The Corts Valencianas have approved today, with the votes of the PP and Vox and in a very angry session, the beginning of the five laws that modify the vision that the Botànic had of issues such as historical memory, the presence of Valencian in schools or the election of representatives in the Anti-Fraud Agency. The point of greatest tension has been around the Law of Concord, which will repeal the democratic memory law promoted by the previous executive of Ximo Puig and replace it with one that will cover from 1931 to the present.
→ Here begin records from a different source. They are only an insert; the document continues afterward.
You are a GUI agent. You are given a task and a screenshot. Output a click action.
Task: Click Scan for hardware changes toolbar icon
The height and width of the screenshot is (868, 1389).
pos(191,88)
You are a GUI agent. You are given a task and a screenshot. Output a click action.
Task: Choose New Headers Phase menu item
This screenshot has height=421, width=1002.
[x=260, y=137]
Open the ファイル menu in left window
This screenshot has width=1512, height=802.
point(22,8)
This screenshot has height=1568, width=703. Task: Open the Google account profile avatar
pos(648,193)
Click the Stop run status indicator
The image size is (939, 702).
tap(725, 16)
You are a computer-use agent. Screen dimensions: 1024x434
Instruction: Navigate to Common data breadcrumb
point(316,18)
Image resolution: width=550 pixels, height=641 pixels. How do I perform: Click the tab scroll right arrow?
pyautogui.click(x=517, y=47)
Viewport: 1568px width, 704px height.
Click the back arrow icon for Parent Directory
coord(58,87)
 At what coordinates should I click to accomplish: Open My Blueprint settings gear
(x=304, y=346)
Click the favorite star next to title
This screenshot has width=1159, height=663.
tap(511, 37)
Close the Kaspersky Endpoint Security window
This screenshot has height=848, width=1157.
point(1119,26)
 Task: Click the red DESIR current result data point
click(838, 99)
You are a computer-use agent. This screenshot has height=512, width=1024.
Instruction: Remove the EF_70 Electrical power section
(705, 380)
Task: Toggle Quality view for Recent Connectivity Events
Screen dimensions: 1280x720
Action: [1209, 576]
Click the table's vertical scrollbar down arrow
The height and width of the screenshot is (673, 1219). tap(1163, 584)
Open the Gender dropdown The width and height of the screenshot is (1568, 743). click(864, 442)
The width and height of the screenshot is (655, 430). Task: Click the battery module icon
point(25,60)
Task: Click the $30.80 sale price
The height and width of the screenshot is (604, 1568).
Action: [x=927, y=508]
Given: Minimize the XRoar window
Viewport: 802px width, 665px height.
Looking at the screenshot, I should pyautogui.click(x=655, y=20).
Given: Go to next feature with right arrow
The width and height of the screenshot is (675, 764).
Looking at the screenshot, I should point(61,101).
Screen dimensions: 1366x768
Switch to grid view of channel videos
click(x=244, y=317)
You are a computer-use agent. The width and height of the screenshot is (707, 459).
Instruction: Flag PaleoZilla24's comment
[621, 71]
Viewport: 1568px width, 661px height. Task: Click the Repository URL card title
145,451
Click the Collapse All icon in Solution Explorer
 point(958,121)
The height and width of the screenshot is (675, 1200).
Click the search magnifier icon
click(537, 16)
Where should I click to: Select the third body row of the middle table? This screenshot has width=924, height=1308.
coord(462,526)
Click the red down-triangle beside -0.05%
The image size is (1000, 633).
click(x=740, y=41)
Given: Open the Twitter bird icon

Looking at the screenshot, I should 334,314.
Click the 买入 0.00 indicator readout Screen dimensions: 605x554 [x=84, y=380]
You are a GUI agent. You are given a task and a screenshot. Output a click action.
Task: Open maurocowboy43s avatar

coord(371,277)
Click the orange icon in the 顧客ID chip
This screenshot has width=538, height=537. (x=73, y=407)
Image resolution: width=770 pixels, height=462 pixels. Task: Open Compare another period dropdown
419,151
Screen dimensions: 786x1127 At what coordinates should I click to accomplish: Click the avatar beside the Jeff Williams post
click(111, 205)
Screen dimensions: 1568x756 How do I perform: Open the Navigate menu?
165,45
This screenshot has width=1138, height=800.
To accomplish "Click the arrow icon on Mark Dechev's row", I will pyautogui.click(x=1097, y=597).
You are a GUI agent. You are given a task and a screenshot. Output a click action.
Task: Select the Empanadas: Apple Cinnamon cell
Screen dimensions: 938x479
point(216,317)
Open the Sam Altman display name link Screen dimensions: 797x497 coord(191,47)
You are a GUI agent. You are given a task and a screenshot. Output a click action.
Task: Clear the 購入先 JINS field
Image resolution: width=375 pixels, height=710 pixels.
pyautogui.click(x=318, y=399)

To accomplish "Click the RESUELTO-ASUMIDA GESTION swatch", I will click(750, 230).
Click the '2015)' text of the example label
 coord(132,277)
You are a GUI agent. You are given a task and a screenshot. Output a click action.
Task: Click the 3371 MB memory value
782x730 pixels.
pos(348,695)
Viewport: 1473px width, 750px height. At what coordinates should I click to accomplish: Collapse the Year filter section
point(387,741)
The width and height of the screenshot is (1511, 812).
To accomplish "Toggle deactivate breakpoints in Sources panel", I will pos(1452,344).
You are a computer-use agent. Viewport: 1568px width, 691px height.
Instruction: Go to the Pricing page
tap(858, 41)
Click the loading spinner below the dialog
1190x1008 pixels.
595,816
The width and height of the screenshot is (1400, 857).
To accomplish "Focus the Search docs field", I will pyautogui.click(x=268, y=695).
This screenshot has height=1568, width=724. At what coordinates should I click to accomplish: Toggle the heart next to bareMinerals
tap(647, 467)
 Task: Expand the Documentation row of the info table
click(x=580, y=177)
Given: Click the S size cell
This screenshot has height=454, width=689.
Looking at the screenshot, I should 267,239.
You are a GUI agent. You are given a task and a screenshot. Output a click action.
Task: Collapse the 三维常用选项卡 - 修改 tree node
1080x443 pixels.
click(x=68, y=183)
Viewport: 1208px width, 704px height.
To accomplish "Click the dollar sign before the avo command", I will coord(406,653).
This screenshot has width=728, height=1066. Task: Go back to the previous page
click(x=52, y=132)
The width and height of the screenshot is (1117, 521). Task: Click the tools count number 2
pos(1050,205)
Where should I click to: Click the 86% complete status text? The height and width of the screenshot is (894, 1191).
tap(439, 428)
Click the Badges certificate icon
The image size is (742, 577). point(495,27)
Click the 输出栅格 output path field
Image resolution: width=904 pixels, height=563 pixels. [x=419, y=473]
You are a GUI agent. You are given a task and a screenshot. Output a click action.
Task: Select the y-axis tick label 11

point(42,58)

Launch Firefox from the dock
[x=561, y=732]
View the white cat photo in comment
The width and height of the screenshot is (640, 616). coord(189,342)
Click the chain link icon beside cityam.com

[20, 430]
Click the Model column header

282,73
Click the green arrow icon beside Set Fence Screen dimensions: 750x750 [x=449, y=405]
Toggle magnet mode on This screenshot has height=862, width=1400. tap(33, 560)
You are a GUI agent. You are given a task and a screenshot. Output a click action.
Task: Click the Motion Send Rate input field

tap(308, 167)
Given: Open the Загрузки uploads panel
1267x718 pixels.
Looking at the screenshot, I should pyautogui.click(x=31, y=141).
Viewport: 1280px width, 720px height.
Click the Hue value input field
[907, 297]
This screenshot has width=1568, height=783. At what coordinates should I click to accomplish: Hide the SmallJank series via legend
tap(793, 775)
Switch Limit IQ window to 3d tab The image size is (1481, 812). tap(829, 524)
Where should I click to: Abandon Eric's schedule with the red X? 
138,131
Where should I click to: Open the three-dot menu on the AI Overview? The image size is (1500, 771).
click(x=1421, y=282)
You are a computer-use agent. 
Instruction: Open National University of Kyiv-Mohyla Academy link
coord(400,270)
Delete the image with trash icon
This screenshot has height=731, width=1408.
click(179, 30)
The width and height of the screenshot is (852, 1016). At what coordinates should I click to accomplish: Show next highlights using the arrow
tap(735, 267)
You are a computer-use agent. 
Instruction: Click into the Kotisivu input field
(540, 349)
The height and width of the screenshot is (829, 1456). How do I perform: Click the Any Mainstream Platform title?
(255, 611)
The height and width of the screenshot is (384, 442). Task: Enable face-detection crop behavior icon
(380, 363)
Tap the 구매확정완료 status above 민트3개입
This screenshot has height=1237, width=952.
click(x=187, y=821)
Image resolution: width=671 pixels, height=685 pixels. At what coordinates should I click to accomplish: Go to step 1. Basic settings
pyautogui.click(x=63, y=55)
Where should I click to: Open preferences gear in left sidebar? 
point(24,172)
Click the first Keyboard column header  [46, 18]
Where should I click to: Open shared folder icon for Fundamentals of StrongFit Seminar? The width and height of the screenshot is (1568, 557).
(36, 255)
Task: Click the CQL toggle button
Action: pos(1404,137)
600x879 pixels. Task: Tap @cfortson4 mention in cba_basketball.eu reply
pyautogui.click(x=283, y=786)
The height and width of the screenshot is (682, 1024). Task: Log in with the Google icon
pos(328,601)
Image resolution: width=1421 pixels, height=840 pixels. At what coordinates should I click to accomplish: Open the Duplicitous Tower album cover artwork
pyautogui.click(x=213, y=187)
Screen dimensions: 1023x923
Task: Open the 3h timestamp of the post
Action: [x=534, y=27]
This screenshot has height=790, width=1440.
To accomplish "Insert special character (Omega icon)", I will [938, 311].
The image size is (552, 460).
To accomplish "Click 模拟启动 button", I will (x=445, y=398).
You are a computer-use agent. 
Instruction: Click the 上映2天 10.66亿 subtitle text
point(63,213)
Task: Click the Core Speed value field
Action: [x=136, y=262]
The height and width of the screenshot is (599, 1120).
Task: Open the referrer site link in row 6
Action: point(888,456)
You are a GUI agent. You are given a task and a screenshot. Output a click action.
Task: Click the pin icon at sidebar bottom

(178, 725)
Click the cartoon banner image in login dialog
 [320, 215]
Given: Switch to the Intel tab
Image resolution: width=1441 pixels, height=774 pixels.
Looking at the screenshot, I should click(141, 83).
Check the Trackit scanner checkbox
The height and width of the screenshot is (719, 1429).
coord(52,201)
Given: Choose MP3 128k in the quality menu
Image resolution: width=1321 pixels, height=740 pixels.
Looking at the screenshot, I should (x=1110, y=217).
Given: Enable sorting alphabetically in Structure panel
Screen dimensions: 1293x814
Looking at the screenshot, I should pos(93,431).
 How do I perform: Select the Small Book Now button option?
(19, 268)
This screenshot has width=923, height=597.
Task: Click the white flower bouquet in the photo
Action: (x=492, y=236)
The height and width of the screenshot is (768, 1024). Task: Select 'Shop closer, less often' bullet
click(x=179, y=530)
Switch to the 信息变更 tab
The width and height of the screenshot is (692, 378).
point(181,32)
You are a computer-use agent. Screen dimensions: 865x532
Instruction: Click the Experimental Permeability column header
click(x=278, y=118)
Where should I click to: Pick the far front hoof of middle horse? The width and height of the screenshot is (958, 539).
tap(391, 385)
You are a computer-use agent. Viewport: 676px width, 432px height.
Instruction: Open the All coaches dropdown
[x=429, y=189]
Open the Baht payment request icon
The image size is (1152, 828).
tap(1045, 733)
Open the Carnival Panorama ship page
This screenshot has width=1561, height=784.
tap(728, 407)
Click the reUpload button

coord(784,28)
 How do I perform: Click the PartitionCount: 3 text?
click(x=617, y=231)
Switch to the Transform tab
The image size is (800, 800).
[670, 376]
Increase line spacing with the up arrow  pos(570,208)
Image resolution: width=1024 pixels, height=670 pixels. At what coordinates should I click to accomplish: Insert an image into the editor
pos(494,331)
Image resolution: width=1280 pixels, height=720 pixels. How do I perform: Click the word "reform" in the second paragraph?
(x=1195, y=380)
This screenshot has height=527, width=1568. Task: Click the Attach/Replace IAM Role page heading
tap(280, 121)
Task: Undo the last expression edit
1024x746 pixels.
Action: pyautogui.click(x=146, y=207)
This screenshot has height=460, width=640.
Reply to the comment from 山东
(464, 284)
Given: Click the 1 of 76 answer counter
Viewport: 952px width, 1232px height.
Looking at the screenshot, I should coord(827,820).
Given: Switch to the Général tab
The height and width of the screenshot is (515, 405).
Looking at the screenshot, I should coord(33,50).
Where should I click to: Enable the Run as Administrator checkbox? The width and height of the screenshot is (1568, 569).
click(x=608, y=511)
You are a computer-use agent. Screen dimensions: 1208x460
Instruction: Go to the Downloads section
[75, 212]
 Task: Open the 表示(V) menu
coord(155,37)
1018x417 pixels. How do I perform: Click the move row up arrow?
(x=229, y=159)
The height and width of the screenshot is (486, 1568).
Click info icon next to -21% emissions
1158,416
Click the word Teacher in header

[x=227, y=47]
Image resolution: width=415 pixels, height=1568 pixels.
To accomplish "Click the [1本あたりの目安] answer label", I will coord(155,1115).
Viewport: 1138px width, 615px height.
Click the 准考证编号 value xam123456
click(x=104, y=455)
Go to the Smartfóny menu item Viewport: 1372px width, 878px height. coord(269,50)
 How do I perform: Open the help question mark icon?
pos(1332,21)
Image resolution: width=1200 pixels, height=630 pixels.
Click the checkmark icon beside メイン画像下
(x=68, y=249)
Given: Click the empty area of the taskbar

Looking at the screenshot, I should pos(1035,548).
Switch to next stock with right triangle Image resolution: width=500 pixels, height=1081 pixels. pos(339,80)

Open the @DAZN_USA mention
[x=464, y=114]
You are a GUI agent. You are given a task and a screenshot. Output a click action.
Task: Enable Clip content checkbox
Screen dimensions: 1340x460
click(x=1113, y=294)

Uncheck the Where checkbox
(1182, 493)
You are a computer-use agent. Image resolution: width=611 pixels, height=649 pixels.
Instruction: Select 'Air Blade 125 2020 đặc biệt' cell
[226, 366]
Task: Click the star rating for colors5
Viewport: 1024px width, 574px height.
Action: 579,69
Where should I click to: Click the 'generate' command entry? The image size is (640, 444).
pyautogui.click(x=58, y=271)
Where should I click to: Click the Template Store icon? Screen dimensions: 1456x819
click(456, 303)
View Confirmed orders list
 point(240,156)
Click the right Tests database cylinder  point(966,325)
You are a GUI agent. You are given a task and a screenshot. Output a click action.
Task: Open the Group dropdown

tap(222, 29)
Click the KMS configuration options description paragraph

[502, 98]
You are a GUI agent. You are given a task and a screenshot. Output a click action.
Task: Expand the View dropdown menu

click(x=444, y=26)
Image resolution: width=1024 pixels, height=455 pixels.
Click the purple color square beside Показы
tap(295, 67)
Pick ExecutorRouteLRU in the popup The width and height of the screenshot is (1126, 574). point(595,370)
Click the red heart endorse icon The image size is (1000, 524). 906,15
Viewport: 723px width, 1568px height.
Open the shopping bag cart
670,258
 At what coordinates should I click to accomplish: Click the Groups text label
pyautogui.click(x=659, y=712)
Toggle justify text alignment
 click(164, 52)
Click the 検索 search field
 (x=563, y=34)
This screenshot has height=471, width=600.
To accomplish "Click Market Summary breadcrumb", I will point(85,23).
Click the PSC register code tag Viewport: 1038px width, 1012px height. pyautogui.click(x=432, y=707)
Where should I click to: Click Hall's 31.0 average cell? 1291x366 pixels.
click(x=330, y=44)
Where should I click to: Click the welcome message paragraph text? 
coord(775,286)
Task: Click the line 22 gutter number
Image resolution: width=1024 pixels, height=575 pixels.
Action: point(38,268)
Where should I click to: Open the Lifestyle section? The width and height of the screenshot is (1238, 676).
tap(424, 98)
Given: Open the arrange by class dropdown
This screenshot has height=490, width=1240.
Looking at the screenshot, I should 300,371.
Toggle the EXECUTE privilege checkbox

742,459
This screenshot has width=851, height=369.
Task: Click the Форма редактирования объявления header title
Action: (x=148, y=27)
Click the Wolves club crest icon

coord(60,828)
The president of the Generalitat Valenciana, Carlos Mazón, has stated that Franco was a dictator and that Francoism “was a dictatorship”, and has reproached the PSPV-PSOE that “they are only interested in Franco.” “Read my lips: yes, he was a dictator. Yes, it was a dictatorship,” Mazón responded when the socialist ombudsman, José Muñoz, asked him if he considers that the Franco regime was a dictatorship, given that with the new law “they dignify the Francoism and they try to whitewash it.
Muñoz has considered it a “little shame” that the word concord, which means joining hearts, is used to talk about a law that is an “infamy” and is supported by a president who feels “represented by fascism.” Faced with this, he has assured that they will always defend the memory of those who fought for freedom, after which all the socialist deputies have shown photos of those who were retaliated against in the Civil War and the Franco regime, such as Miguel Hernández, Peset Aleixandre, Lorca and even a relative. of a deputy.
The president has stated that in the Valencian Community “the only one that has a problem with the Franco regime” is Alicante socialism, alluding to the recent inclusion in the new PSPV-PSOE executive of the historic Alicante leader Ángel Franco.
“It is a Francoist regime like the top of a pine tree, and by the way, it has been in force for 40 years,” said Mazón, to whom the Socialist Ombudsman replied that he does not know if the Socialists have a problem with the Franco regime in Alicante, but they do. They have it “with the Zaplanism” that the president represents.
For his part, the Ombudsman of Compromís, Joan Baldoví, explained that the deputies of his group are wearing black in plenary today in protest of these laws, among them the one that “humiliates again the people who gave their lives for the democracy and freedom” and to the relatives who do not know where they are buried.
For his part, the Vox ombudsman, José María Llanos, has accused the opposition of creating “theater” with these laws, because if his party brought the photos of “the thousands of martyrs massacred by socialism they would not fit in this Parliament.”